O QUE FAZER
1. De acordo com o texto fornecido, em que instituição Vera Monteiro é professora de direito administrativo?
2. Diga se cada afirmação abaixo está de acordo com o texto fornecido. Responda sim ou não e cite literalmente as palavras do texto que decidem a questão.
(a) Até novembro do ano passado, os funcionários da ANM ganhavam menos do que os das demais agências reguladoras.
(b) As equiparações remuneratórias ainda não contam com orçamento previsto pelo governo.
(c) Limpeza e cozinha são mencionadas como áreas de apoio.

━━ TEXTO FORNECIDO

Para ele, é provável que postos com atribuições muito particulares, como vaqueiro e recreador, estejam ligados a projetos específicos dentro dos órgãos, por não terem relação direta com políticas públicas, gestão ou outras áreas de apoio, como limpeza e cozinha.
Uma parte dessas profissões atípicas já passou por mudanças na gestão de pessoas da administração pública, com cargos extintos, terceirizados ou retirados do regime jurídico único. Reestruturar carreiras seria o próximo passo, segundo especialistas.
De acordo com Vera Monteiro, professora de direito administrativo da FGV (Fundação Getúlio Vargas), adotar tal modelo em toda a gestão pública exigiria uniformização de salário e benefícios, um desafio orçamentário para o Estado.
Ela diz que, por outro lado, reestruturar cargos levaria a gestão pública a concluir que muitas atividades não deveriam estar sob o regime jurídico único.
“Não precisa acabar com a estabilidade para melhorar a gestão. Fazer um esforço para saber quais carreiras estão obsoletas e poder desligar um servidor por falta de desempenho já gera uma enorme melhora.”
Segundo o secretário José Cardoso Jr., equiparações remuneratórias já são um plano do governo com orçamento previsto, uma vez que há defasagem salarial entre servidores.
Até novembro do ano passado, por exemplo, funcionários da ANM (Agência Nacional de Mineração) tinham salário menor do que os de demais agências reguladoras, quando a pasta firmou acordo de equiparação com os servidores.

━━━━
━━ SEÇÃO DE DADOS

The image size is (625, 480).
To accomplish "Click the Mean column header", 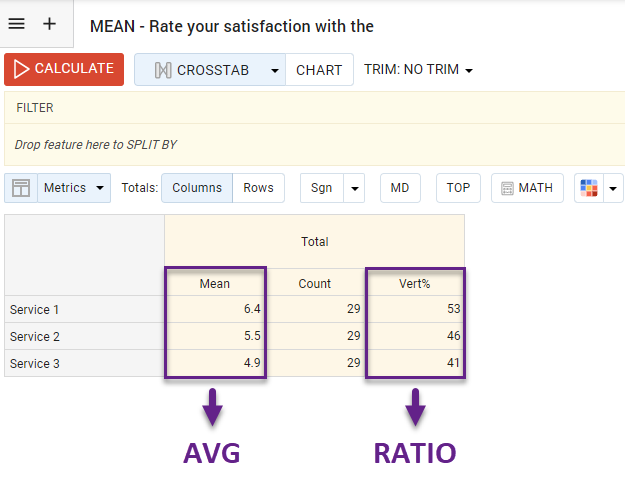I will [215, 283].
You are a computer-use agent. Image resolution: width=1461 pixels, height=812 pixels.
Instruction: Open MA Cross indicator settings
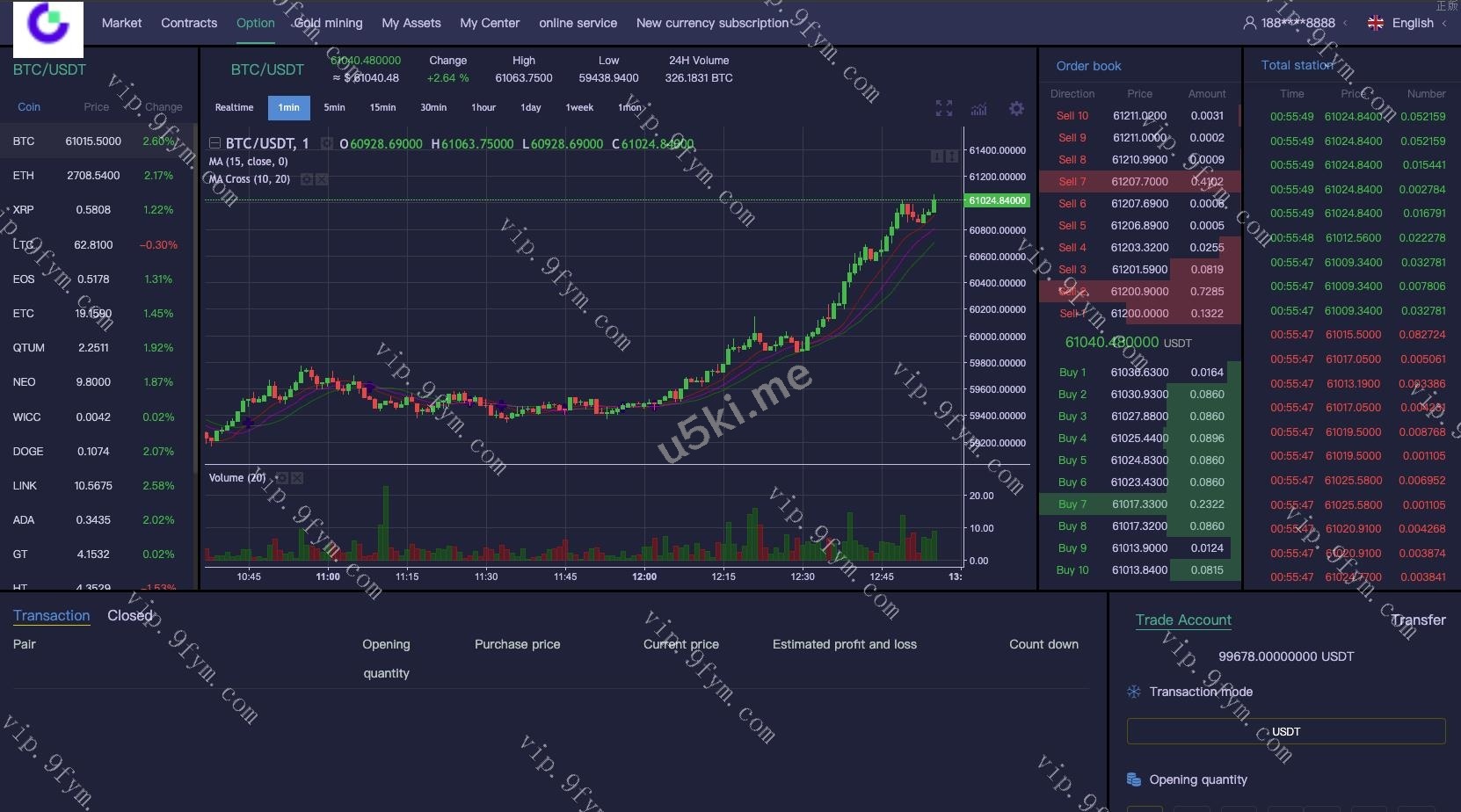coord(306,179)
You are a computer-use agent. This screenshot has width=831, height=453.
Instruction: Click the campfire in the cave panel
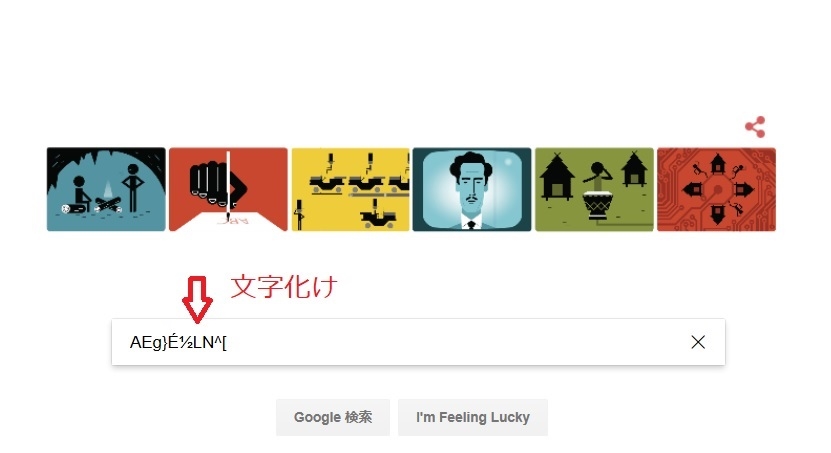point(109,197)
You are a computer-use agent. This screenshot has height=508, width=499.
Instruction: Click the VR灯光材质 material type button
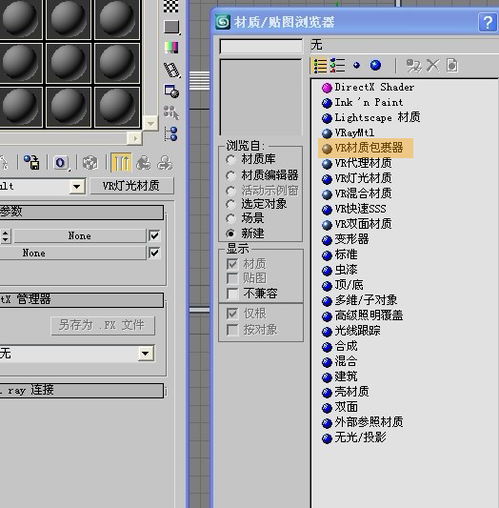click(x=132, y=186)
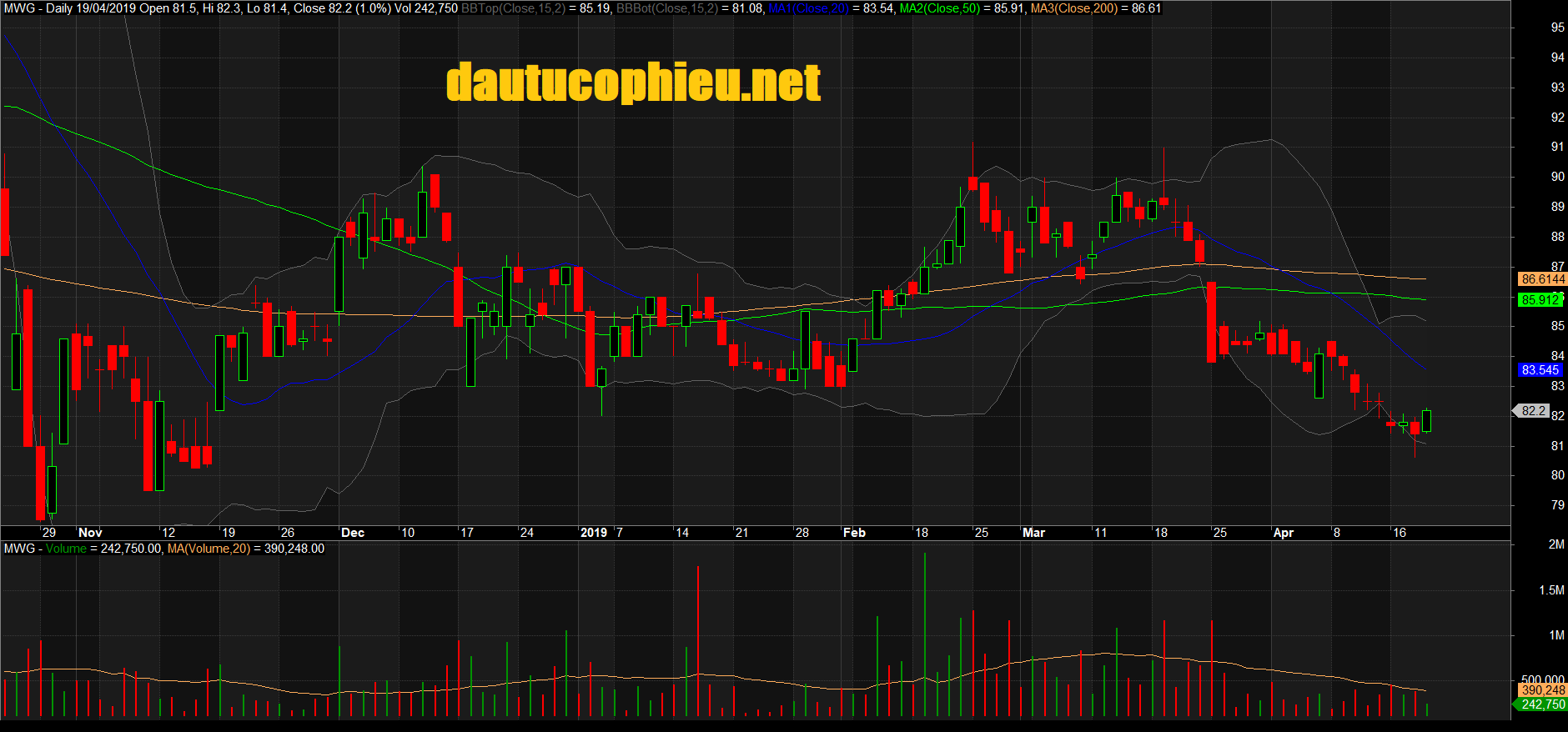Click the BBBot(Close,15,2) legend entry
This screenshot has height=732, width=1568.
pos(666,8)
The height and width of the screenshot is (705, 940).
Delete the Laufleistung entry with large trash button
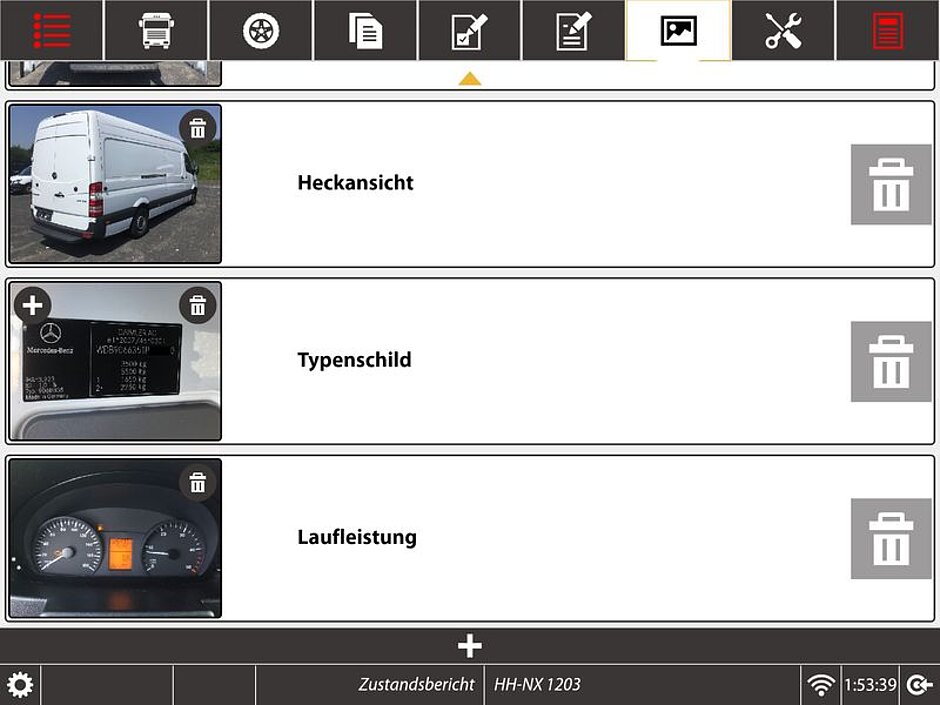click(890, 538)
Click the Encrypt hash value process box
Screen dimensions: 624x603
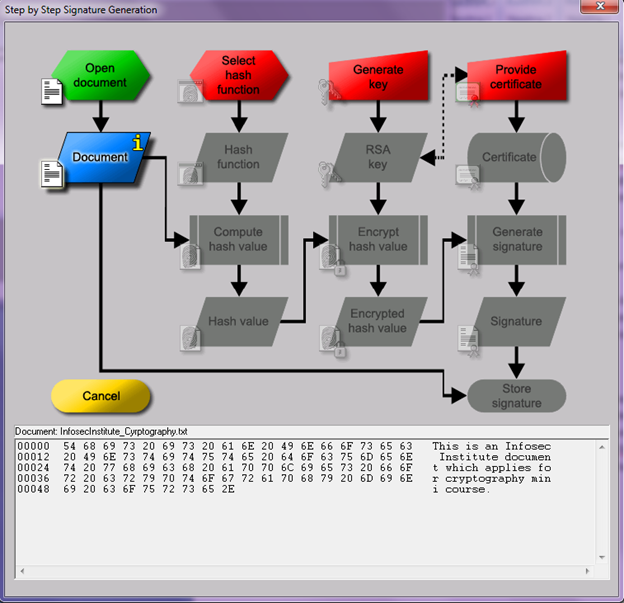click(x=377, y=239)
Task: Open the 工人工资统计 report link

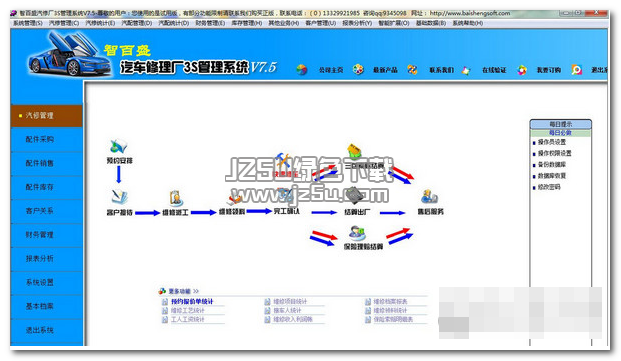Action: coord(187,319)
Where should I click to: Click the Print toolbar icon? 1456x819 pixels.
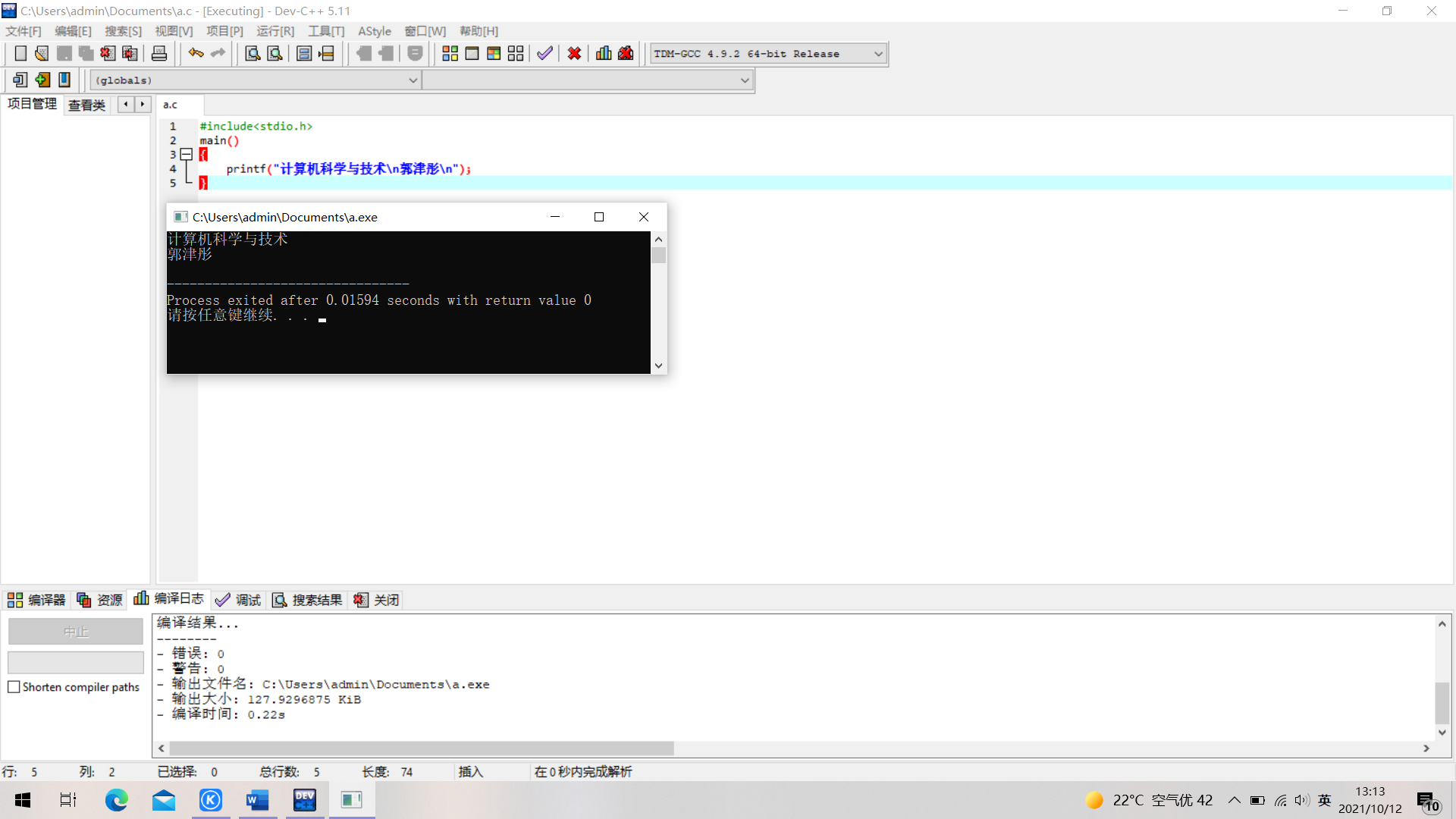pyautogui.click(x=159, y=54)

━━━━

GABARITO
1. Na FGV (Fundação Getúlio Vargas).

2.
(a) Sim: "Até novembro do ano passado, por exemplo, funcionários da ANM (Agência Nacional de Mineração) tinham salário menor do que os de demais agências reguladoras".
(b) Não: "equiparações remuneratórias já são um plano do governo com orçamento previsto".
(c) Sim: "outras áreas de apoio, como limpeza e cozinha".